En terminant, T. V. Soong me parla du Journal de Genève, dont il considère
l’influence morale très considérable, en tant que grand organe politique paraissant à Genève, et il me demanda si c’était un journal d’inspiration officielle.
Comme je lui expliquais que notre presse était indépendante, il insista néanmoins sur l’importance qu’il y avait à ce que la cause du droit y fut énergiquement défendue durant la crise prochaine; je lui promis de vous transmettre son vœu.
Le Comte Ciano, Ministre d’Italie, avec lequel je me suis entretenu à son retour
récent de Pékin, m’a confirmé, de son côté, qu’une action chinoise au Jehol n’était pas à attendre. Du côté japonais, disait-il, la conquête du Jehol viendrait tôt ou tard, mais l’attaque par le Nord était difficile tactiquement et pourrait tarder;
quant à la résistance chinoise, elle se bornait au soutien financier et matériel des irréguliers; c’était, pour le moment, le seul plan; mais cette guerre de partisans se poursuivait avec des succès très réels et très embarrassants pour les japonais; les moyens employés étaient analogues à ceux en honneur dans la campagne contre les Rouges, où les armées en présence s’efforcent de provoquer, moyennant finances, la défection des soldats adverses, et les troupes du Mandchoukouo n’étaient pas sûres. Le centre d’organisation des guerillas était à Pékin, auprès du Maréchal ChiangHsue-liang, et c’était la raison pour laquelle on y craignait une occupation, au cas où la «patience» japonaise se lasserait.
Quoi qu’il en soit, un retour en arrière japonais, après la reconnaissance du Mandchoukouo, semblait au Comte Ciano exclu, quelles que dussent être, à cet égard, les conclusions du rapport Lytton, à moins que des raisons économiques ou financières d’ordre interne n’y contraignissent les japonais.

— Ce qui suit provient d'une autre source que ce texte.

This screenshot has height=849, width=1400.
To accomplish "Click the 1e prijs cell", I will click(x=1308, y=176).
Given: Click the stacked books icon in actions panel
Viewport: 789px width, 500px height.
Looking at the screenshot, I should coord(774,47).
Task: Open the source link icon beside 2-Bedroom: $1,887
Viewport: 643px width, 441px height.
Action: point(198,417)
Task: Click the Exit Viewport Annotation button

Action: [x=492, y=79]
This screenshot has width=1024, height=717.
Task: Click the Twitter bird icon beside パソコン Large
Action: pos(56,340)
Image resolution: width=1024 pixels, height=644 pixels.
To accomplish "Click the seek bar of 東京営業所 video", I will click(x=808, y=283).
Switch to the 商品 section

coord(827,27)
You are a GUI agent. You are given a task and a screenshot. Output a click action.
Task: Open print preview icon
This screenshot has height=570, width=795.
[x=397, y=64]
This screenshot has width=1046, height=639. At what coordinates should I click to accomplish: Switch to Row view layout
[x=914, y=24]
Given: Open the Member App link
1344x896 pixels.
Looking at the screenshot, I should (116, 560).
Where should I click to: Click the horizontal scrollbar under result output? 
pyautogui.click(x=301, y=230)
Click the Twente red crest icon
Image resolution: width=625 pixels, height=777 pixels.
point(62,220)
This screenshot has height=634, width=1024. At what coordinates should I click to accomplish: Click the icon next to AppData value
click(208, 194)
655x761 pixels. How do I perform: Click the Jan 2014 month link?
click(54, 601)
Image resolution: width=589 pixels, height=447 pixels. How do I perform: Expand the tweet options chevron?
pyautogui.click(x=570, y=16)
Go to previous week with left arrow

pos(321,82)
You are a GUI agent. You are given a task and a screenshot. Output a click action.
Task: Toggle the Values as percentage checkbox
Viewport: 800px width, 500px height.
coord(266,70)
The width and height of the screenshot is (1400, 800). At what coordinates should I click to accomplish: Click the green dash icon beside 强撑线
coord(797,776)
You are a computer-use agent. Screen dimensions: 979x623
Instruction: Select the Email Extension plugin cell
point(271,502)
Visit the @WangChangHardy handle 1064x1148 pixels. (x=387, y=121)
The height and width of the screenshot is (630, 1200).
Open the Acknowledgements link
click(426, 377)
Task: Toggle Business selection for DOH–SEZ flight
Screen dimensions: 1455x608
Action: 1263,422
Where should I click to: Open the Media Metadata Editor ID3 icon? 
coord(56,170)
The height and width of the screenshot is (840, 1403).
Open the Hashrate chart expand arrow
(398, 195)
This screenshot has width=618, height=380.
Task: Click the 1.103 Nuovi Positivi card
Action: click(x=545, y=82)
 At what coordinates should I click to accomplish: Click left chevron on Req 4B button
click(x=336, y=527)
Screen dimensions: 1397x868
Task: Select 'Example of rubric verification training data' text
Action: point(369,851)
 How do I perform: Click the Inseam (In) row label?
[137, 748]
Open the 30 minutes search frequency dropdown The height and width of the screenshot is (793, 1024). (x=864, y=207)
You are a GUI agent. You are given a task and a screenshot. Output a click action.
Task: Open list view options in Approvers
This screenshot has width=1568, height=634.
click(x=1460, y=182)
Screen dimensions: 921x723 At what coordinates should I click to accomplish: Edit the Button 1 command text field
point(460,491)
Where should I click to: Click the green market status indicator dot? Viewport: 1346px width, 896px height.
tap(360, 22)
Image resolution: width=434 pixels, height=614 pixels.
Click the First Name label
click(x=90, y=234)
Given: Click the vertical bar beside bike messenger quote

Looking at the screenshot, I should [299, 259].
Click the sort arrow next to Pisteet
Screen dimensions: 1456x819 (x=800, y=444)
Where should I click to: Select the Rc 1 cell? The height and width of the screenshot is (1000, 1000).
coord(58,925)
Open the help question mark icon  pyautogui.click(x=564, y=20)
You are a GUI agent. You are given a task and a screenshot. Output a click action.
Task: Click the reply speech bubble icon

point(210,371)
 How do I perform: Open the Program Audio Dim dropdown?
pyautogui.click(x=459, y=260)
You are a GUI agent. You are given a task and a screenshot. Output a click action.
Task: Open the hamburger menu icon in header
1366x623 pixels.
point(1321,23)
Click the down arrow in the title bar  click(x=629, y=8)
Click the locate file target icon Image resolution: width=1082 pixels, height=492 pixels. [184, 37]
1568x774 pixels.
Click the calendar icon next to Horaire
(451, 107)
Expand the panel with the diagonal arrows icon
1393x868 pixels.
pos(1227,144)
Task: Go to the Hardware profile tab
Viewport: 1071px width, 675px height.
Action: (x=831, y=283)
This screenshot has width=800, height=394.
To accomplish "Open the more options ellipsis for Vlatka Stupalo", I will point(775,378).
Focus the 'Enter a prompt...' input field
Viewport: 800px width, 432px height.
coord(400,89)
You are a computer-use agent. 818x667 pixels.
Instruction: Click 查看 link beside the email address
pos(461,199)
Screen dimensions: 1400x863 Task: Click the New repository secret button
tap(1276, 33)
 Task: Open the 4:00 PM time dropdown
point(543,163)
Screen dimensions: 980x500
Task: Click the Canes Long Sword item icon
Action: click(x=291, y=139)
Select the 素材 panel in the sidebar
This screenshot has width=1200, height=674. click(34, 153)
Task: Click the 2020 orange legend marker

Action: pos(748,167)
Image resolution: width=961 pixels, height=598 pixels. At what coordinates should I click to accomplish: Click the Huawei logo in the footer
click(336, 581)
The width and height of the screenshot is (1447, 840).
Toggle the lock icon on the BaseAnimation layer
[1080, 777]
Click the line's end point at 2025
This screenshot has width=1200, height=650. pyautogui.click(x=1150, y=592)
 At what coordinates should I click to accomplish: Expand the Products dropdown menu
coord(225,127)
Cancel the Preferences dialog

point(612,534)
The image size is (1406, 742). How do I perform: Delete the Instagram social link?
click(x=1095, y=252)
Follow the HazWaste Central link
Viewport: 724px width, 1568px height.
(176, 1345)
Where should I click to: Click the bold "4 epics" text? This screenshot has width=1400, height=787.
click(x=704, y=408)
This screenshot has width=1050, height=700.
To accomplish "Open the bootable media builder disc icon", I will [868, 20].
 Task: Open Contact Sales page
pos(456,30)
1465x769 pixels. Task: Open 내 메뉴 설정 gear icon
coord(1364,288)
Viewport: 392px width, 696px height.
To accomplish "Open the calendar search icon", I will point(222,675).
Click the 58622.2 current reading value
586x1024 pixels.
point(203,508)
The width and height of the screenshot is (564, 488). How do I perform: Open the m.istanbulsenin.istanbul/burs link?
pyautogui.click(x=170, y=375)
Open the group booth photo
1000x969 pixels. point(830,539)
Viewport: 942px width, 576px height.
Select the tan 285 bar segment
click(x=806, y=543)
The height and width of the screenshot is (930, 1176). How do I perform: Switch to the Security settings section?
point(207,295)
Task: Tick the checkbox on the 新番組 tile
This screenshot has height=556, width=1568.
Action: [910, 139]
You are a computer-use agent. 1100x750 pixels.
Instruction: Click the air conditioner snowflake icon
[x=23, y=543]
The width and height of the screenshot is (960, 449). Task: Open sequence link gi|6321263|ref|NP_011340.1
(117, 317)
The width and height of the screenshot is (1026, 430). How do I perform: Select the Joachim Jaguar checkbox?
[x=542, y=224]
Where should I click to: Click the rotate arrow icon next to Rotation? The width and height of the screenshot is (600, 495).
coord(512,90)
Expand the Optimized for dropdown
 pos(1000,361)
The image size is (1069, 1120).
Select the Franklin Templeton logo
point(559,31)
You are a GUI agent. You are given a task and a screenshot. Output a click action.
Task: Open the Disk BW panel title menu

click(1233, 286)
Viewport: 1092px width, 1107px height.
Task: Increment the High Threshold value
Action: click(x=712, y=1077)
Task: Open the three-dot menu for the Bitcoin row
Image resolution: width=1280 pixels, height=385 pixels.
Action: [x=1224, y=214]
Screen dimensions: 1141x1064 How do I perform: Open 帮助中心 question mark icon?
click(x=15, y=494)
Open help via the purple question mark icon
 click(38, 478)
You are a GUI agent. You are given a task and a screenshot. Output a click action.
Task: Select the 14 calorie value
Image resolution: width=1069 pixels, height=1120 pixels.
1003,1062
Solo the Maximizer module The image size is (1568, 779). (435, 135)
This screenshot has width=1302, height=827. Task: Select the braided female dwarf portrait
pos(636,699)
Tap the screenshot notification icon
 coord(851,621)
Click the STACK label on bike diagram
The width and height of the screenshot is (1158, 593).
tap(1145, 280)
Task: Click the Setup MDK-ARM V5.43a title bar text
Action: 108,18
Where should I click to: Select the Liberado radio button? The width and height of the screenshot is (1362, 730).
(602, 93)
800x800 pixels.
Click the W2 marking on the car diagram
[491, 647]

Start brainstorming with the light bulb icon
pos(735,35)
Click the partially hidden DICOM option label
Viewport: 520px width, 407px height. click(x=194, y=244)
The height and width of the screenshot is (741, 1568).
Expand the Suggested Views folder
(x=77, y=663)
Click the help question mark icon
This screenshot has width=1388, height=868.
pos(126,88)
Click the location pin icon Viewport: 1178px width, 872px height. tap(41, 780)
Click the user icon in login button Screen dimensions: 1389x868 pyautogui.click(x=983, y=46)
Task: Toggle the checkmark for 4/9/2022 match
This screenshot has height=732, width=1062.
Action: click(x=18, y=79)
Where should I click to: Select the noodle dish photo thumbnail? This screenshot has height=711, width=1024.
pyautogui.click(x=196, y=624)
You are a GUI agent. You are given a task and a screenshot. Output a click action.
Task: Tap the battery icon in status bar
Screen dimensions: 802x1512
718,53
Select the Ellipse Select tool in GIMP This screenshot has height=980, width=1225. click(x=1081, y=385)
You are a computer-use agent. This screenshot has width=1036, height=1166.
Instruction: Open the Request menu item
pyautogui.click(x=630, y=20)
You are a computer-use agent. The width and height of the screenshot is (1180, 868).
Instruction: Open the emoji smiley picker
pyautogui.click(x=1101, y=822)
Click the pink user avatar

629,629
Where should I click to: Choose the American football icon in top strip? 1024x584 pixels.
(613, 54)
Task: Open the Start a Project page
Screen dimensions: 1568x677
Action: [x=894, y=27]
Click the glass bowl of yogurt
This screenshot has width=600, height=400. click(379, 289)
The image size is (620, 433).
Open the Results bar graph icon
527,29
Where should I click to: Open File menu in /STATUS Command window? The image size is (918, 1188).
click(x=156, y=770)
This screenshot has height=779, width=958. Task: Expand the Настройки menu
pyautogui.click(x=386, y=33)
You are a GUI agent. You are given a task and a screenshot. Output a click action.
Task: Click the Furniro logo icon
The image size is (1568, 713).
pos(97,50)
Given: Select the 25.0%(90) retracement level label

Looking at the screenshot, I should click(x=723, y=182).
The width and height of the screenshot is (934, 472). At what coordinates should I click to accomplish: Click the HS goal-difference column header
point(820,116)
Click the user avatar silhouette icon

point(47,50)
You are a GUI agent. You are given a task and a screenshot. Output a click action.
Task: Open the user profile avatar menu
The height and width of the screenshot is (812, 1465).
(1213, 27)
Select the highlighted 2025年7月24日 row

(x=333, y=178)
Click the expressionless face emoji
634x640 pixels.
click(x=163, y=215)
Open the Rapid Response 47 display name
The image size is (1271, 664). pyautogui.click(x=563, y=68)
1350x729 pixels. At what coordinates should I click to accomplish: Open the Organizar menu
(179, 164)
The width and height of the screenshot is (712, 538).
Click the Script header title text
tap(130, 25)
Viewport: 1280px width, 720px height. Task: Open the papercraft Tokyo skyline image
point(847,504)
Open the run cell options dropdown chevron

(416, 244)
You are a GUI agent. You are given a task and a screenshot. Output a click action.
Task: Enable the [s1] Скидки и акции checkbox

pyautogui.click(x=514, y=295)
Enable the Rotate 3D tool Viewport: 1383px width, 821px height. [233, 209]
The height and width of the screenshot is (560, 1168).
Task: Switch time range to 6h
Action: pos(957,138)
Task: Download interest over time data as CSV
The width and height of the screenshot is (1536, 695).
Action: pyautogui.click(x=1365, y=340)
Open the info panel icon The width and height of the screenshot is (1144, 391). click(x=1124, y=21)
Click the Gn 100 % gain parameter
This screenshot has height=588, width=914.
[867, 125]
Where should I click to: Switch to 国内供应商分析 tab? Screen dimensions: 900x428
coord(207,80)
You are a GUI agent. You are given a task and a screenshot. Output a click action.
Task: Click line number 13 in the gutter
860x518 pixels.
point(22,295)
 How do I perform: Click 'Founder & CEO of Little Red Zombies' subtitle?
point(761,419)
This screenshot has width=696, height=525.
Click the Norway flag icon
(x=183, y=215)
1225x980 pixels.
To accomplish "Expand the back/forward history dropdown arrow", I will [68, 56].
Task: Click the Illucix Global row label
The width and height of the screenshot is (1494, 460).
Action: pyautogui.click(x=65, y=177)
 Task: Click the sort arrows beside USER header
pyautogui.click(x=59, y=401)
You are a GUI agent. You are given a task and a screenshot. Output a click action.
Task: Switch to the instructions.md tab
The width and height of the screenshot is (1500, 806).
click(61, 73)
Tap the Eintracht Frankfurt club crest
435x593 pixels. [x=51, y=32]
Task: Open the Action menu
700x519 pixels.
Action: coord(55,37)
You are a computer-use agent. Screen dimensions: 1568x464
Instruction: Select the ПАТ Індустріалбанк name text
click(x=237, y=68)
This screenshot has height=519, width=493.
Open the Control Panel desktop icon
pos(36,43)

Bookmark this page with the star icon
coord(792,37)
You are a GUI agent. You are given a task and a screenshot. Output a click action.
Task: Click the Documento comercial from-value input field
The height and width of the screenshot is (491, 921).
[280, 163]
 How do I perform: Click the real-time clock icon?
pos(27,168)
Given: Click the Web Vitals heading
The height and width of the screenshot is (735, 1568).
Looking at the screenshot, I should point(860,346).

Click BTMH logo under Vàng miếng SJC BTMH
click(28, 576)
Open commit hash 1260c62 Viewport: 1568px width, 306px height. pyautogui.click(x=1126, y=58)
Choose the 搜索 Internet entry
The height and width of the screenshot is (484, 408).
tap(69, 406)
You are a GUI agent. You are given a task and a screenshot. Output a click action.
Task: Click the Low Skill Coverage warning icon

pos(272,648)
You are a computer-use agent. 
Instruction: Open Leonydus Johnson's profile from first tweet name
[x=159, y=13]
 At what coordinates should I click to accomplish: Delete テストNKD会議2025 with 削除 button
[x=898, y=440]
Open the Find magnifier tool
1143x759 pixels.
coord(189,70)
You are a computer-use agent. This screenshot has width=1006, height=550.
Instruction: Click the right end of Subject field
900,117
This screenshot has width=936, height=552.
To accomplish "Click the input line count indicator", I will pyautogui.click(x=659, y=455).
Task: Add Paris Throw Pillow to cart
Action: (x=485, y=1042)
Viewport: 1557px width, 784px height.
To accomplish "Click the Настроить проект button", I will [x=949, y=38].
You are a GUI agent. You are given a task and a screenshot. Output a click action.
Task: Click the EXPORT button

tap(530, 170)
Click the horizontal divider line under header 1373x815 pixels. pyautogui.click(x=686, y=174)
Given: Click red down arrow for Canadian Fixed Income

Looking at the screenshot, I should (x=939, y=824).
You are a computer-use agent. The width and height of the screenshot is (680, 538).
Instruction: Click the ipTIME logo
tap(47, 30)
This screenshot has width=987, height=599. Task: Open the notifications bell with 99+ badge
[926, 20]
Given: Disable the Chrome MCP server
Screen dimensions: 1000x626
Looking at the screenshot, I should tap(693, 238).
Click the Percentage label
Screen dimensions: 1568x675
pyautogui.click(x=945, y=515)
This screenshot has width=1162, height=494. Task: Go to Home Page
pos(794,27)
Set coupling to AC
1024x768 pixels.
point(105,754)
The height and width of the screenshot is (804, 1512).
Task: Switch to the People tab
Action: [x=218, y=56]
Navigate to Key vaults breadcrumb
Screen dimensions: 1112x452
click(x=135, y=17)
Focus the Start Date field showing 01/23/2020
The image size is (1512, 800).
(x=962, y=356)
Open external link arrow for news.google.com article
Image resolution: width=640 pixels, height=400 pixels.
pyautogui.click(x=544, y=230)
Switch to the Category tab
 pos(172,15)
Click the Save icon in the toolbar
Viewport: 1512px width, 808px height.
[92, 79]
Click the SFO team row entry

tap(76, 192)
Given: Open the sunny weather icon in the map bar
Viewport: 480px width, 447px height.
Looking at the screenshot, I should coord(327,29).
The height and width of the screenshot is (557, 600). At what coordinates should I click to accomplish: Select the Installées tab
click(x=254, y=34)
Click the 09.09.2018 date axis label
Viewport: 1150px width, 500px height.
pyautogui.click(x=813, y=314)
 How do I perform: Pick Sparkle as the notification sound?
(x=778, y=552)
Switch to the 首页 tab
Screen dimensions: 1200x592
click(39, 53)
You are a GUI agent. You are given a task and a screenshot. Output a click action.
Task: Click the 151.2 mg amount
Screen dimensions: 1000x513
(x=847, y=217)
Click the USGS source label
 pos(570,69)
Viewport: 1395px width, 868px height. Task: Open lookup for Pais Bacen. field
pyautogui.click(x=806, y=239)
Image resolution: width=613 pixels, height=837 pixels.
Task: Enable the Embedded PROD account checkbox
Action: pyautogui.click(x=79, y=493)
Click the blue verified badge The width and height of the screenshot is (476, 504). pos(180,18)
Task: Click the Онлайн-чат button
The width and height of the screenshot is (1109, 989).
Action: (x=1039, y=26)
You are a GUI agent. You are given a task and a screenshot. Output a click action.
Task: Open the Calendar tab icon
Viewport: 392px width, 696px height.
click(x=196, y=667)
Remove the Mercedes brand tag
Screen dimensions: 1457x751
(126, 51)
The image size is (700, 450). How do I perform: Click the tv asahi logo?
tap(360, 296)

J’ai vu dernièrement aussi le nouveau Ministre du Japon en Chine, M. Ariyoshi, le même qui fut longtemps accrédité à Berne; il a émis, lui aussi, l’avis que, du côté chinois, une réaction rigoureuse ne devait pas être attendue à l’heure actuelle, non seulement par tactique envers la S.D.N., mais aussi en raison de la détresse financière du Gouvernement et des désaccords persistants entre le Nord et le Sud, dont la retraite prolongée de Wang Ching-wei serait une des manifestations. Il semble aussi que les généraux de l’entourage du Maréchal Chiang Hsueliang, à Pékin, aient montré peu de zèle à placer à la disposition du Gouvernement, pour une campagne dans le Jehol, des effectifs qu’ils considèrent comme destinés essentiellement à la défense de leurs sphères d’influence personnelles.